NOUVEL A-PROPOS

Ou pourquoi je suis viscéralement attaché à la Démocratie et à la Liberté

Après la publication de quelques articles sur le blog que j’ai créé il y a quelques semaines, j’ai décidé de lever l’anonymat et de modifier l’avant-propos.  Cela me paraît plus honnête et plus clair.

Je m’appelle Hervé de Lansalut et après avoir servi pendant une dizaine d’années en tant qu’officier de la Marine Marchande, j’ai consacré le reste de ma carrière à l’enseignement de l’économie en lycée professionnel auprès de lycéens et d’étudiants ainsi qu’à la direction d’établissements scolaires agricoles.

Les quelques années passées à hanter les mers du globe le furent à un moment où les dictatures et le totalitarisme fleurissaient sur tous les continents.

J’ai ainsi connu le Chili de Pinochet, j’ai assisté aux descentes de la police en civil dans les bars d’Antofagasta, j’ai vu les bastonnades de ces mêmes policiers à l’égard des femmes de petite vertu ou des garçons qui n’avaient pas leurs papiers. Je me suis lié d’amitié avec le directeur juridique du port d’Antofagasta, Fernando Rohr, fervent démocrate, qui, après avoir réussi à venir en France dans ma famille, n’a plus jamais donné de nouvelles… Malgré les précautions prises, il était clairement fiché comme opposant.
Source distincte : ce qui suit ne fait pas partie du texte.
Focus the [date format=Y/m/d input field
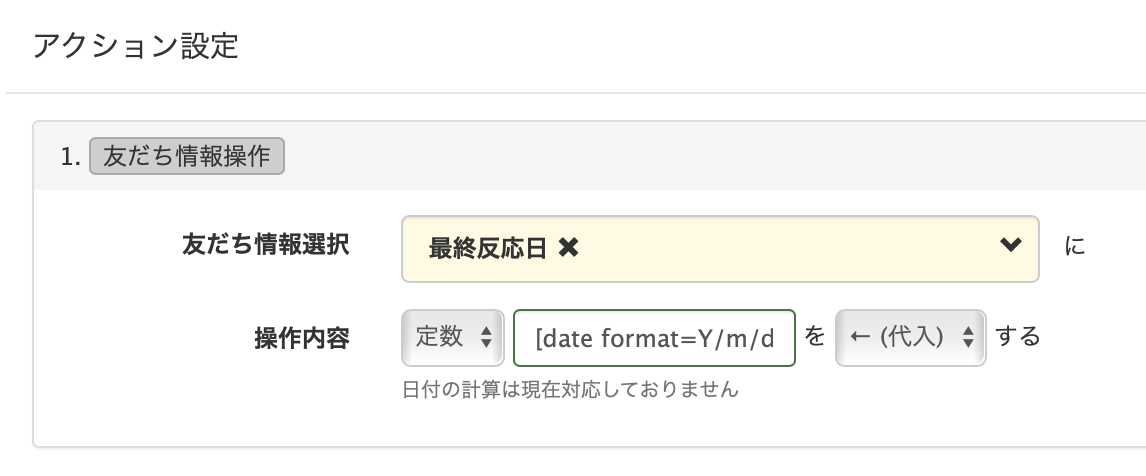Viewport: 1146px width, 476px height. point(654,338)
J’ai connu l’enfer rouge du communisme triomphant à un moment où il était encensé en France par les intellectuels comme Jean-Paul Sarthe qui a soutenu, encouragé les pires régimes de la planète, de Pol Pot aux régimes communistes indochinois. Klaïpéda,  3ème ville de la Lituanie, était à l’époque quadrillée de miradors à chaque quartier,  les plages grillagées et surveillées par de sinistres hommes en vert. Les jeunes gens se soulaient au « cognac » de contrebande dès potron-minet pour oublier l’enfer carcéral dans lequel ils étaient plongés. Ils étaient prêts à tout pour obtenir des marins des bouteilles d’alcool et autres stupéfiants. De chaque pierre de cette ville, de chaque coin de rue, de chaque fenêtre, de chaque porte, suintait le désespoir absolu.

Y accoster rendait tous les hommes du bord nerveux et la quitter les rendait euphoriques. Les quelques communistes convaincus du bord essayaient de nous convaincre que le reste de l’Empire était rose. Aveuglément idéologique, quand tu nous tiens !

J’ai connu aussi Koper, dans l’ancienne Yougoslavie, terre irrédente maintenant Slovène. Sous Tito, lors de nos promenades dans la ville, on avait le sentiment pesant d’être observé, scruté, menacé. Et ce n’était pas qu’une impression. Nous étions suivi en permanence par des gens à l’air patibulaire. Nous n’avions qu’une hâte : rentrer à bord où l‘on se sentait subitement plus léger.

Quand j’écris cela, j’ai l’impression d’être en dessous de la vérité. Mais de nombreux témoignages, dont le premier, magistral,  fut celui de Soljenitsyne,  expriment bien mieux que je ne saurais le faire,  ce qu’ont vécu ces hommes, ces femmes et ces enfants. 

Si j’exprime tout cela aujourd’hui, c’est parce que cette période de ma vie m’a définitivement éloigné, s’il en était besoin, de toute forme de totalitarisme, qu’il soit brun ou rouge. Et nous devons veiller à ce que, sous couvert de protéger la planète, nous n’assistions pas à l’avènement d’une dictature verte.

Je suis fermement et profondément libéral.

La démocratie est un système de gouvernement fragile car le Pouvoir, quel qu’il soit, a toujours tendance à croître, à rogner les libertés des individus et si nous n’y prenons garde, à les étouffer.

La démocratie est un bien précieux qu’il convient de préserver comme la prunelle de ses yeux.

Nous n’en sommes bien évidemment par là mais des signes qui ne trompent que ceux qui ne veulent pas les voir nous alertent. Veillons à ce que le soft-totalitarisme ne s’insinue pas doucement dans nos vies. Personne ne souhaite que nos enfants vivent un jour dans ce doux enfer qu’est Big Brother. Or, le développement extraordinaire des techniques d’identification, de surveillance des citoyens, le (secret) désir des politiciens de contrôler l’information ne peuvent qu’interroger l’honnête homme.

Ce sera l’objet du prochain blog.

Pour le reste, l’à-propos que j’avais publié lors de la création du blog ne change pas.